ARTICLE
13 October 2025

Türkiye'de Tarım Altyapısının Sürdürülebilirliği ve Gıda Güvenliği

HB
Herguner Bilgen Ucer Attorney Partnership

Contributor

Hergüner Bilgen Üçer is one of Türkiye’s largest, full-service independent corporate law firms representing major corporations and clientele, and international financial institutions and agencies. Hergüner not only provides expert legal counsel to clients, but also serves as a trusted advisor and provides premium legal advice within a commercial context.
Tarım sektörü, yalnızca ekonomik bir faaliyet alanı değil, aynı zamanda toplumların yaşam kalitesini doğrudan etkileyen bir güvenlik unsurudur.
Turkey Food, Drugs, Healthcare, Life Sciences
Ümit Hergüner’s articles from Herguner Bilgen Ucer Attorney Partnership are most popular:
  • within Food, Drugs, Healthcare and Life Sciences topic(s)
  • in United States
  • with readers working within the Securities & Investment industries
Herguner Bilgen Ucer Attorney Partnership are most popular:
  • within Food, Drugs, Healthcare, Life Sciences, Insolvency/Bankruptcy/Re-Structuring, Government and Public Sector topic(s)

1. GİRİŞ

Tarım sektörü, yalnızca ekonomik bir faaliyet alanı değil, aynı zamanda toplumların yaşam kalitesini doğrudan etkileyen bir güvenlik unsurudur. Bu nedenle, sürdürülebilir tarım uygulamaları ile gıda güvenliğinin sağlanması, çağdaş hukuk sistemlerinin stratejik öncelikleri arasında yer almaktadır. Tarımsal üretimin çevresel, ekonomik ve sosyal boyutlarını dengeleyen bir sistem olarak sürdürülebilir tarım; hem doğal kaynakların korunması hem de nüfus artışıyla birlikte artan gıda talebinin güvenli bir şekilde karşılanması açısından yaşamsal önem taşımaktadır.

========

### Yazılı talimat
Tarımda sürdürülebilirlik ve gıda güvenliği üzerine olan yazıyı, son cümlesinin ardından sürdürün. Sonraki verilerin bu yazıyla hiçbir bağlantısı yoktur.

### Veri bloğu
========

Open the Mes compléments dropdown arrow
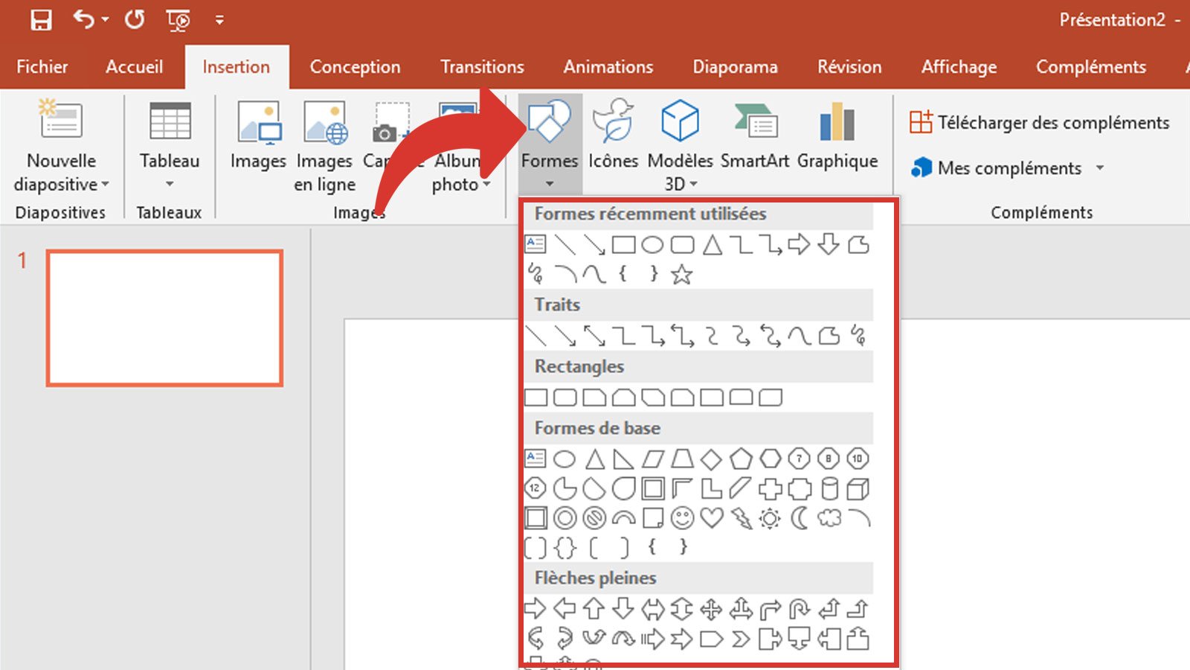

========

### Görevin sonucu
Günümüzde, iklim değişikliği, biyoçeşitlilik kaybı, tarım arazilerinin azalması ve gıda fiyatlarındaki istikrarsızlık gibi sorunlar, tarım altyapısının sürdürülebilirliğini tehdit etmekte; buna bağlı olarak gıda güvenliği hukuki bir sorumluluk ve politika alanı haline gelmektedir. Türkiye, hem ulusal düzenlemeleri hem de uluslararası normlara uyum çabaları ile bu sürecin önemli bir parçası haline gelmiş; başta Avrupa Birliği Ortak Tarım Politikası olmak üzere pek çok düzenlemeyle paralel adımlar atmıştır.

2. Sürdürülebilir Tarımın Kavramsal ve Hukuki Çerçevesi

Tarım, gıda zincirinin ilk halkasını oluşturan ve toplumların hem ekonomik hem de sosyal refahında merkezi bir role sahip olan bir üretim alanıdır. Ancak bu sektör, çevresel baskılar, iklim değişikliği ve artan nüfus gibi etkenler karşısında sürdürülebilirlik ilkeleri doğrultusunda yeniden yapılandırılmak zorunda kalmıştır. Bu bağlamda sürdürülebilir tarım, yalnızca verimlilik ve ekonomik kârlılık değil, aynı zamanda çevresel koruma, sosyal adalet ve doğal kaynakların uzun vadeli yönetimini içeren çok boyutlu bir yaklaşımdır.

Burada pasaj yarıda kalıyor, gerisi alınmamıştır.